• Input for this task:
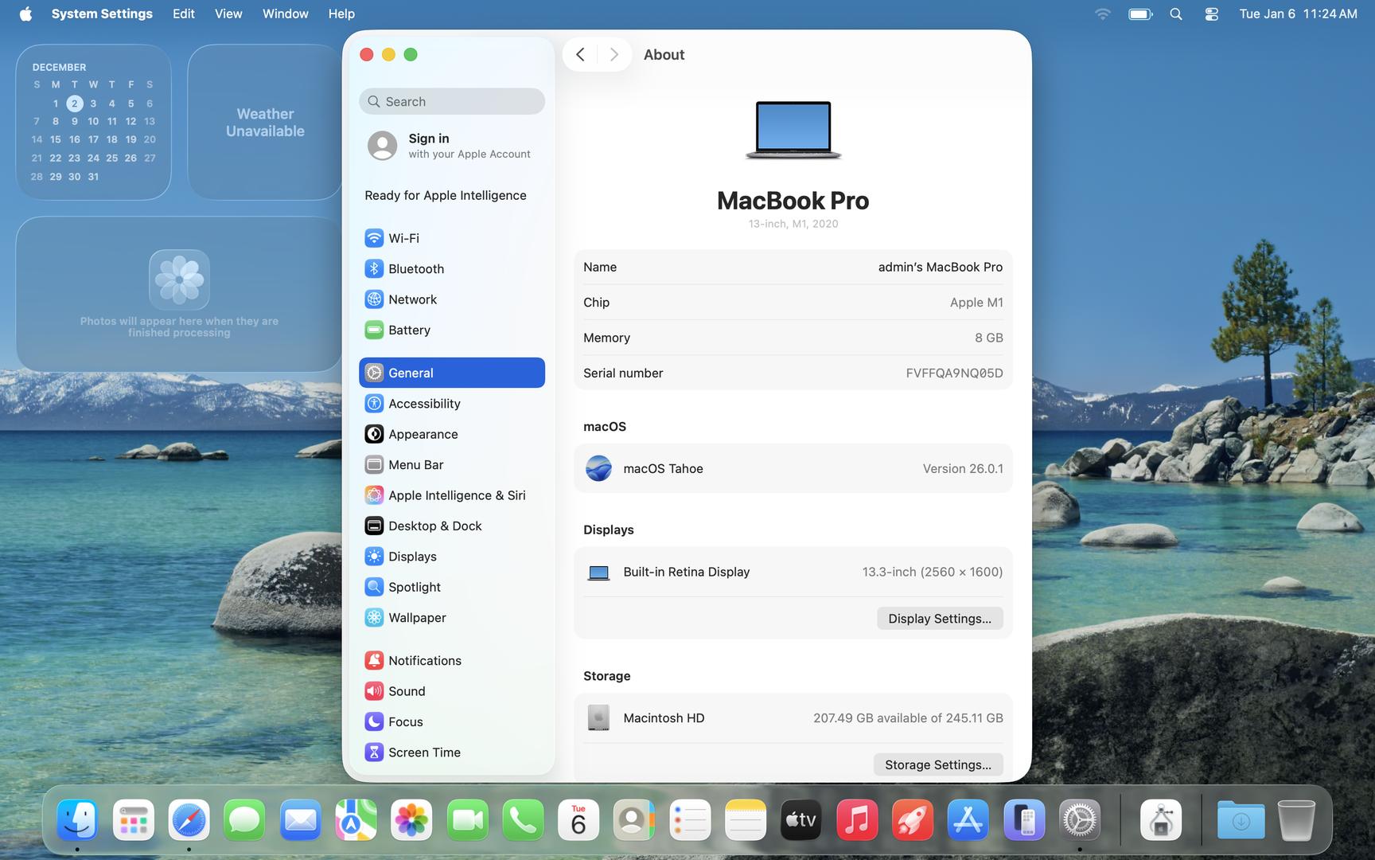
Task: Click the Storage Settings button
Action: coord(937,764)
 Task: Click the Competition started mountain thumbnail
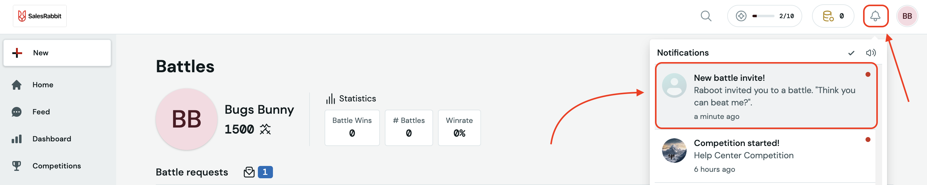(674, 150)
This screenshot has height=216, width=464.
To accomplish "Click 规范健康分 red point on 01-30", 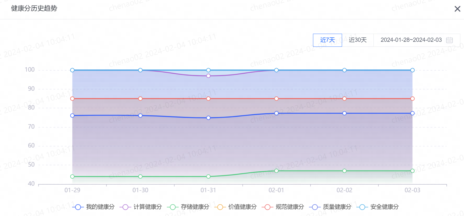I will 140,98.
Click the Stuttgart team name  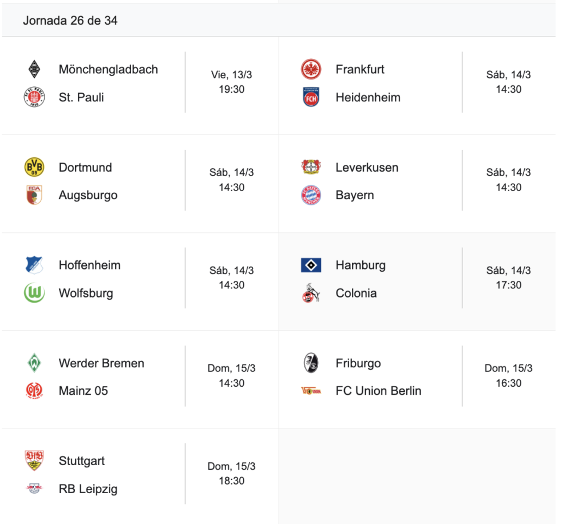[x=82, y=461]
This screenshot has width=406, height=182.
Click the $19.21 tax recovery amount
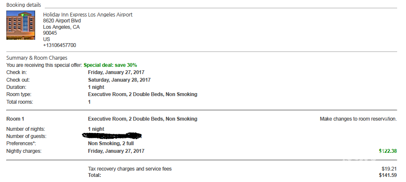tap(389, 169)
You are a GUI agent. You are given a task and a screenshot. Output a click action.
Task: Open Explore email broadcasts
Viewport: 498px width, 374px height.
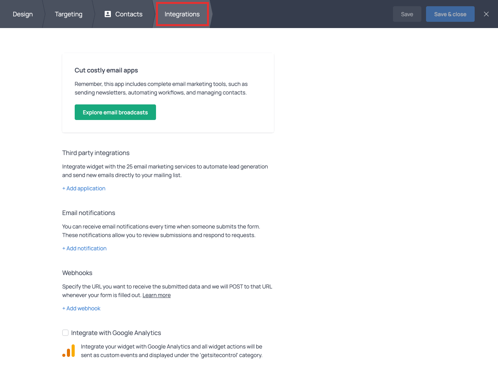(x=115, y=112)
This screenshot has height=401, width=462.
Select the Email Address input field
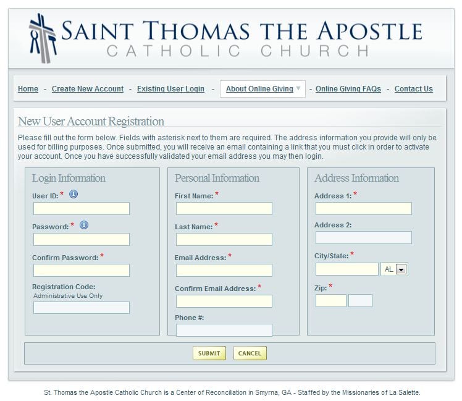(x=224, y=271)
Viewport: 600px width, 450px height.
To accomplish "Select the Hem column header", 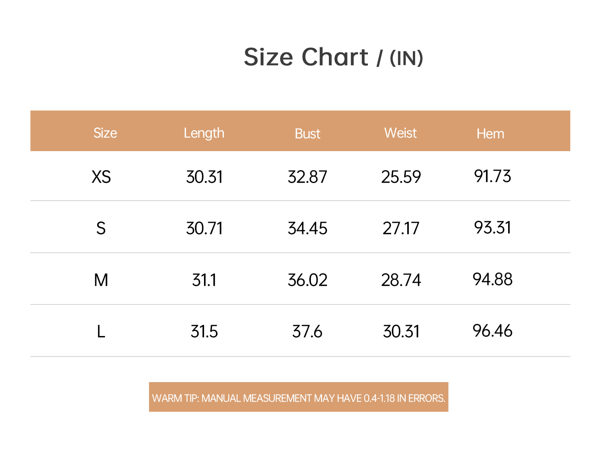I will point(491,134).
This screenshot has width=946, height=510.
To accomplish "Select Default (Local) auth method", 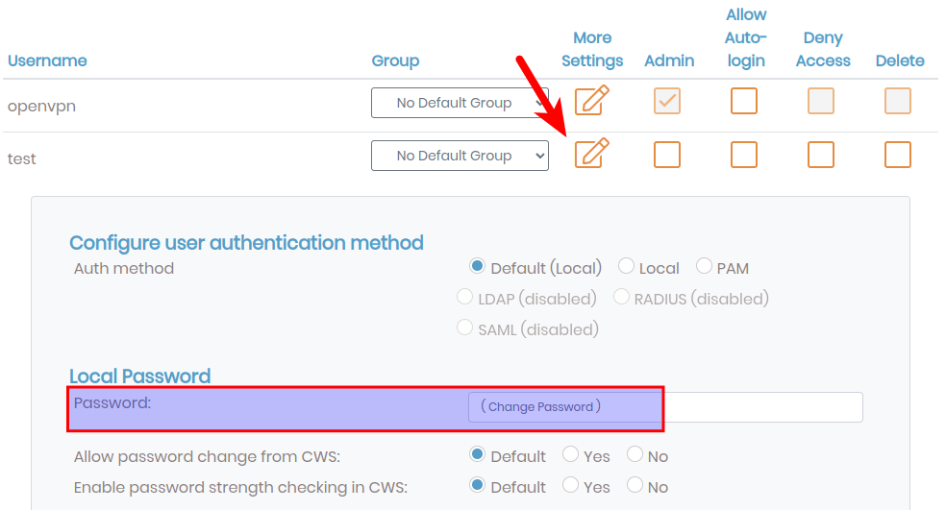I will tap(477, 267).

• Activity:
Only the lines holding the string "screenshot" are needed; copy each of them from the material above.

• Exercise solution:
This screenshot has height=216, width=464.
This screenshot has width=406, height=182.
You are a GUI agent. You are given a task and a screenshot. Output a click action.
This screenshot has height=401, width=462.
This screenshot has width=946, height=510.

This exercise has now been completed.